Hi satish, i just spoke to my agent, he says u r right, they wont take longer for state sponsored non CSL apps. not longer thn 8-12 months
relax, dont worry


----------



## aussieland (Oct 14, 2008)

i m in non CSL list non sponsored list
my dreams are shattered....they not before end of 2012....


----------



## tilla_07 (Jan 13, 2009)

oy vey. seriously, they better not take out any of the current occupation on the csl. they can add more occupations in, but please dear god, do not let them change the csl where some occupations are taken out. 

it has been 3.5 months since i applied and im already getting antsy. only now i find out that i might have to wait 12 months or more depending on if they have change the csl or not. people like anj who have been waiting for over a year, kudos to you for your patience bc i sure as heck dont have it like urs.


----------



## anj1976 (Apr 24, 2008)

tilla will it affect the processing if i go on a panic spree?? being composed is the thing for me, this way atleast i can look for a backup plan..


----------



## jilkfree1978 (May 23, 2009)

have you looked on this site diac! it says non csl state sponsored applications are unlikely to be finalised before 2012! its a different page!!

after you lodge application page!!!

it has some processing times!

General Skilled Migration






anj1976 said:


> Hi satish, i just spoke to my agent, he says u r right, they wont take longer for state sponsored non CSL apps. not longer thn 8-12 months
> relax, dont worry


----------



## aussieland (Oct 14, 2008)

PankajNamdeo said:


> i m in non CSL list non sponsored list
> my dreams are shattered....they not before end of 2012....


i dont know what to do...even if i go for State sponsored(non CSL) then too it wll take 2012....only one way is left that is prayers.....that they include my occupation in the MODL list..


----------



## tilla_07 (Jan 13, 2009)

anj1976 said:


> tilla will it affect the processing if i go on a panic spree?? being composed is the thing for me, this way atleast i can look for a backup plan..

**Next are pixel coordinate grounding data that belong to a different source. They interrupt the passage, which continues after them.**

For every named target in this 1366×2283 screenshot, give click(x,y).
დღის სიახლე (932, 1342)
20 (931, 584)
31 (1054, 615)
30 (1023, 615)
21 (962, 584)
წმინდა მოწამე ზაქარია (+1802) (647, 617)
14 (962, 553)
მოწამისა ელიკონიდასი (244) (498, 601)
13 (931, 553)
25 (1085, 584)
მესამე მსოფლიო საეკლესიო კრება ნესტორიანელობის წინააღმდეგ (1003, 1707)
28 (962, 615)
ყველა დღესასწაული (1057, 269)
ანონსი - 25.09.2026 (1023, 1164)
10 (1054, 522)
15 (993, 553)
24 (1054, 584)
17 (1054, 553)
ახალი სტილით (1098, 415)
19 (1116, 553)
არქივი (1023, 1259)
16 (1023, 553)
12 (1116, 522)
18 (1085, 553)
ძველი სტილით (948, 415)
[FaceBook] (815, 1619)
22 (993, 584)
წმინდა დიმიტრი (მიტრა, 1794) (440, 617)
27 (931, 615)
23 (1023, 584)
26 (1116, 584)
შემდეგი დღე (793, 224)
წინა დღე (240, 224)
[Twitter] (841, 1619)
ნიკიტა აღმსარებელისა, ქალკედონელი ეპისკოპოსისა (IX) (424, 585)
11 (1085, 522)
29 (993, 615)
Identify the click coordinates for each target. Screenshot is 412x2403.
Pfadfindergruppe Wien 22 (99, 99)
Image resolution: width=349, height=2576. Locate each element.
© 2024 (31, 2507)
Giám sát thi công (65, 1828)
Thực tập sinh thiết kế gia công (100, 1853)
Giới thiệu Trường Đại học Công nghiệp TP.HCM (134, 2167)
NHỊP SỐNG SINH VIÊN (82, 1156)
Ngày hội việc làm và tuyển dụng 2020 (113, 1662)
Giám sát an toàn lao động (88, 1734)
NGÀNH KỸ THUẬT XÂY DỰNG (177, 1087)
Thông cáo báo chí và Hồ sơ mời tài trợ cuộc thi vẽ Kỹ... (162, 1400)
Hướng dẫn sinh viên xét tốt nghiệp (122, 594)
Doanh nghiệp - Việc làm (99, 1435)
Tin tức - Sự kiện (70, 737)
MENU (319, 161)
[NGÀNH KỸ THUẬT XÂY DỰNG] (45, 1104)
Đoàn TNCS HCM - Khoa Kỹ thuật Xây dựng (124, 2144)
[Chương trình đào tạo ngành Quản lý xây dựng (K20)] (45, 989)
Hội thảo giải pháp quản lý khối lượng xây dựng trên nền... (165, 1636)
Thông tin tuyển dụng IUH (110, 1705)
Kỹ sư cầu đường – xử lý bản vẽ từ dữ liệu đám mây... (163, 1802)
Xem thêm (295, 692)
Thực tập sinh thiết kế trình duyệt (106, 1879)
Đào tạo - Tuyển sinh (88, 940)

true, it wont have any affect on the processing, and thats why i said kudos to your patience and composure. unfortunately my backup plan would have been canada until i realized they changed their rules and now my occupation is out from their own list. 

damn these occupation lists these countries have. atleast with solely the points system, you were assured that you will get your visa and quickly too by passing the points mark. now, you have to be in these lists that for one country detrmines if you can apply at all while for another it determines how long you will be in the queue to get your visa.


----------



## tilla_07 (Jan 13, 2009)

jilkfree1978 said:


> have you looked on this site diac! it says non csl state sponsored applications are unlikely to be finalised before 2012! its a different page!!
> 
> after you lodge application page!!!
> 
> ...


i think im at the oint where im not interested in crying but laughing uncontrollably. oh el, it looks like it will be a 15 month wait atleast. best of luck to everyone here. i know its not easy to see this and not feel like your dreams are crumbling, but well, maybe for some of us its time to re-evaluate our dreams and goals or toughen up and wait for some more years.


----------



## jilkfree1978 (May 23, 2009)

they might change something else again before we get visa! and be pushed back 

again to even later processing our visa is not till end of 2012 now, can be going on for years! or maybe the occupation on 

the s.o.l list may be taken off or get less points so we dont qualify for 

sponsorship!! so in the end we dont qualify for visa!!

in the end i think its a no win situation!


----------



## cintai (Feb 10, 2009)

Come on guys Cheer up!! This is actually good for everyone considering the current scenario even if we are given the visa tmrw itself the Job market is not gud no jobs available we would be wasting a part of our 5 years time.. I remember few people on our forum having visa in hand and unable to move to OZ I feel tht let the visa take its own sweet time so tht the current economic situation of OZ will also improve as it used to be before recession. I would say it is better to wait for the Visa rather than having it in hand and blinking wht to do!!


----------



## anj1976 (Apr 24, 2008)

cintai, u r right, atleast now people wont be sitting waiting for it to happen in the coming days, this gives a clearer picture so that u can plan your life for next few years accordingly.


----------



## tilla_07 (Jan 13, 2009)

ok, maybe we should just come down. this has been going on for some time now. since this is their country, they get to make up the rules and so if the rules say that you have to wait for more time, then that is exactly what we will have to do. but i dont think it is a no win situation. just wait to see if the csl will change or not. 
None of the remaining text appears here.